Challenge 1:
Answer the following questions using the court opinion below, one answer per line, marked as the questions are.
(a) Which two elements does the opinion call essential to actionable fraud?
(b) On what ground would the verdict apparently support a judgment for rescission?
(c) According to the trial judge's charge, how should the jury answer the third issue if it answers the first issue "Yes"?
Challenge 2:
For each statement below, state whether it agrees with the court opinion that follows, answering yes or no and quoting the words of the opinion that decide it.
(a) The real estate agent made the false representations with knowledge of their falsity.
(b) The case was tried on the theory of mutual mistake.
(c) The plaintiff did not intend to buy a stone veneer house.

Document:
>>>

The evidence, issues and verdict present this situation: A real estate agent makes certain false representations as to the character and condition of a house which he proposes to sell, but these representations are made without knowledge of their falsity, and hence as a necessary consequence without intent to deceive. It is therefore apparent that this action cannot be maintained by the plaintiff as a suit for damages for fraud and deceit. Scienter and intent to deceive are essential elements of actionable fraud. Corley Co. v. Griggs, 192 N. C., 171, 134 S. E., 406; Peyton v. Griffin, 195 N. C., 685, 143 S. E., 525.
If it he conceded that the action cannot be maintained as a suit for damages for fraud and deceit, the question then arises: Can it be maintained upon the theory of rescission? Ordinarily the right to1 rescind a contract is built upon fraud, mutual mistake or mistake of one party induced by the fraudulent or false representations of the other.
Apparently the verdict would support a judgment for rescission upon the ground of mutual mistake, for the reason that the plaintiff did not intend to buy a stone veneer house, nor did the defendant Sabin intend to sell such a house. But the case was not tried upon that theory. Shipp v. Stage Lines, 192 N. C., 475, 135 S. E., 339.
The trial judge charged the jury as follows: “Now, gentlemen, if-you should find from all the evidence, and by its greater weight, that the *246defendants, through their agent, made a false representation with respect to this property, bearing in mind the evidence I have recited to you bearing upon this, and the law I have given you, if you should find that by the greater weight of the evidence, then it would be your duty to answer the first issue yes. If you fail to so find it would be your duty to answer it “No.” Again the court charged the jury: “If you should answer the first issue, “Yes,” then the court charges you, as a matter of law, that you should answer the third issue “Yes.”

<<<

Material:
>>>

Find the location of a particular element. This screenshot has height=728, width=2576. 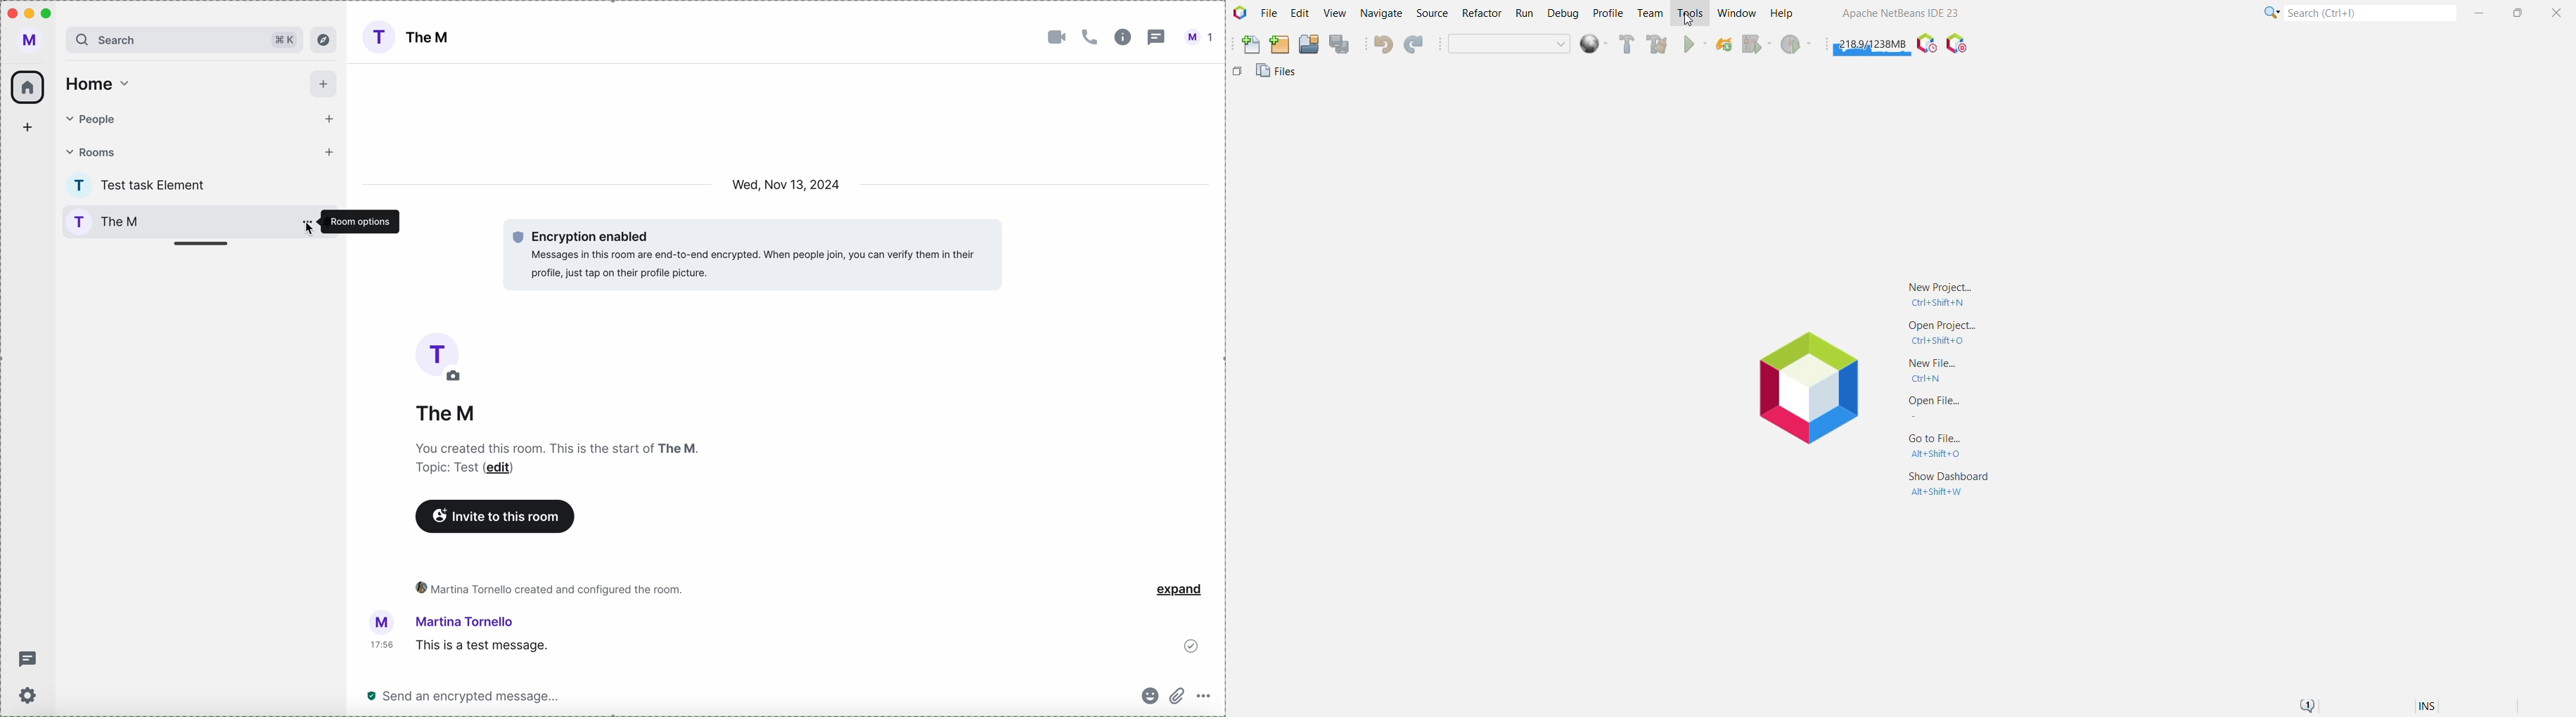

the M is located at coordinates (447, 416).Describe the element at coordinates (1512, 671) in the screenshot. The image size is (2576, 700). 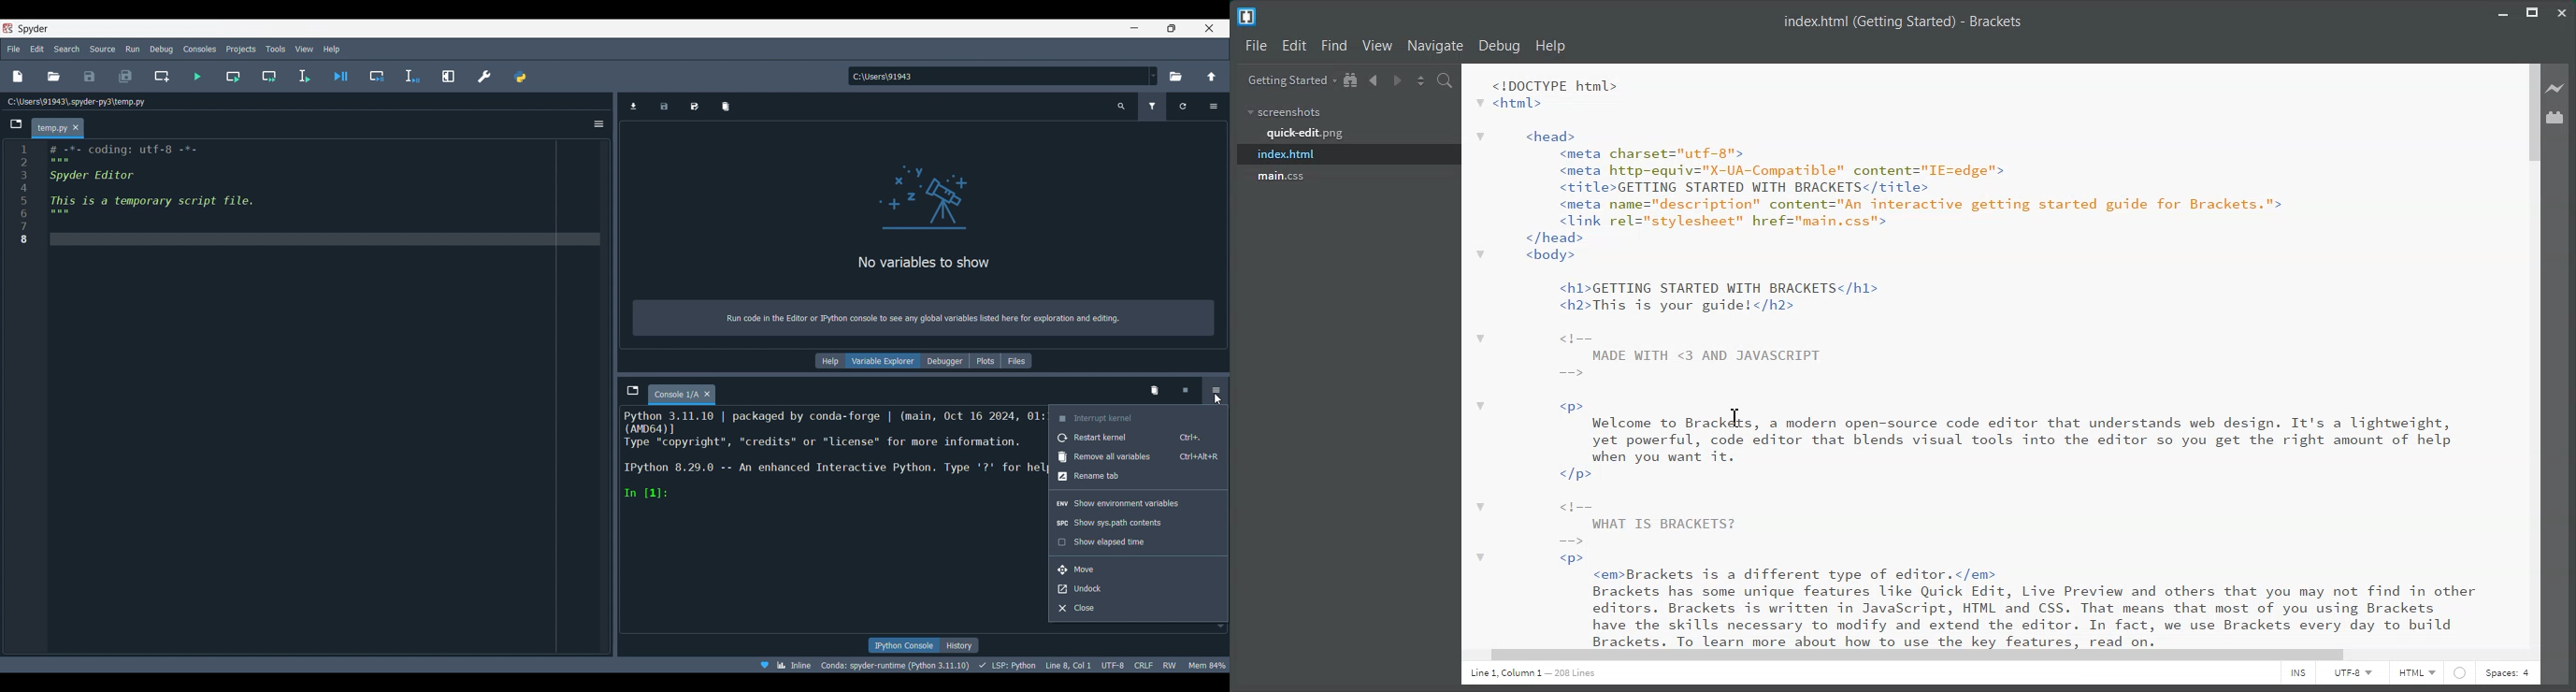
I see `Line 1 column 1-208 lines` at that location.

<<<

Task response 1:
(a) Scienter and intent to deceive.
(b) Mutual mistake.
(c) "Yes."

Task response 2:
(a) No: "these representations are made without knowledge of their falsity"
(b) No: "But the case was not tried upon that theory."
(c) Yes: "the plaintiff did not intend to buy a stone veneer house"